The biggest problem would be the ordered list clientside. You could add/remove each player every time manually (as when you add, you automatically update the appearance and other shit of that player immediately after) but that would be using quite a bit more bandwidth and would sort of be “hacking” the player updating system, plus it’d look pretty icky and I’m not sure how well it’d perform. The biggest performance loss of the mainstream (winterlove) implementation of player updating is the add-checking, where it loops through every player in the world (for every player, so it’s worse than O(n^2) performance when you take into account the other looping shit that has to be done) to check if they are within distance and are not in our player list (in which case they need to be added). Most proposed solutions to this include a region or tile system of some sort where every player loops through smaller localized regions instead of the entire game world.

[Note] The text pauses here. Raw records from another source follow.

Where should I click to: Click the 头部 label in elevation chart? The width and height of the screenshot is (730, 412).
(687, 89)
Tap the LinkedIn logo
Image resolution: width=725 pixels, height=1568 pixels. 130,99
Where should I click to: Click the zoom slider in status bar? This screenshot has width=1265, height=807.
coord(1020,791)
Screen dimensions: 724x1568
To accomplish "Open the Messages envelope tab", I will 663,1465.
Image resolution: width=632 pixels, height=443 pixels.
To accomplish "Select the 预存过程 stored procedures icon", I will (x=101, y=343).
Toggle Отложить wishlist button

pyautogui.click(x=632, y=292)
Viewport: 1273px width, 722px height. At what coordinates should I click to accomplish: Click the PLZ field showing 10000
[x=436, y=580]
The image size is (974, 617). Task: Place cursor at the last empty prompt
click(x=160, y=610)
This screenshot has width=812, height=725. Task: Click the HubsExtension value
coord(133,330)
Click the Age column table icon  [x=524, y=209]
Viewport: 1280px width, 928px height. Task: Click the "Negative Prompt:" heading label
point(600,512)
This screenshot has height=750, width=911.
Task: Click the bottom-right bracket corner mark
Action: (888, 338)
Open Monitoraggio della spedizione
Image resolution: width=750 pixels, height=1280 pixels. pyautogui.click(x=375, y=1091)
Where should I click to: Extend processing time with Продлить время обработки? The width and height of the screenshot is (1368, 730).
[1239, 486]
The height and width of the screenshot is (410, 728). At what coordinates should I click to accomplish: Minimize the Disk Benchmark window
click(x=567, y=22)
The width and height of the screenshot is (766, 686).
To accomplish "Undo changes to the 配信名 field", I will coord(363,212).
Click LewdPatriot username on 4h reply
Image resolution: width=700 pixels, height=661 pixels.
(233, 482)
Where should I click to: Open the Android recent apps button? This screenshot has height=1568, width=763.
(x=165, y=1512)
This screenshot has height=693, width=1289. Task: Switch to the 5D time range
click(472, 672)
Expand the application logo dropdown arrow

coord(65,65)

If you PM me, I can hook you up with some highly object-oriented/polymorphic player updating code which operates via update “requests” for the #459 revision that should help you better understand how everything works (as object orientation in programming is pretty much about designing things and making them work the way we think about stuff). It’s pretty cool :P. The ordering is, however, essential. The client has no other way to keep track of which player is which. When you send the update packets for other players, you just loop through every player in the list and send their updated movement and “blocks” (I prefer to call them sectors :P) and there is no other identifying information except for that your list and the client’s list retains the order in which they were added.
To me personally, it makes more sense to use a number based on the visible terrain that the player sees. With that said, I’d personally use 32x32 regions.
In that case, you’d have to handle map region loading (sent to the client as a packet) separately from server-side region changing.
It wouldn’t be that big of a deal, but it’d be nice to have the server-side map region changing associated with loading new map regions client-side.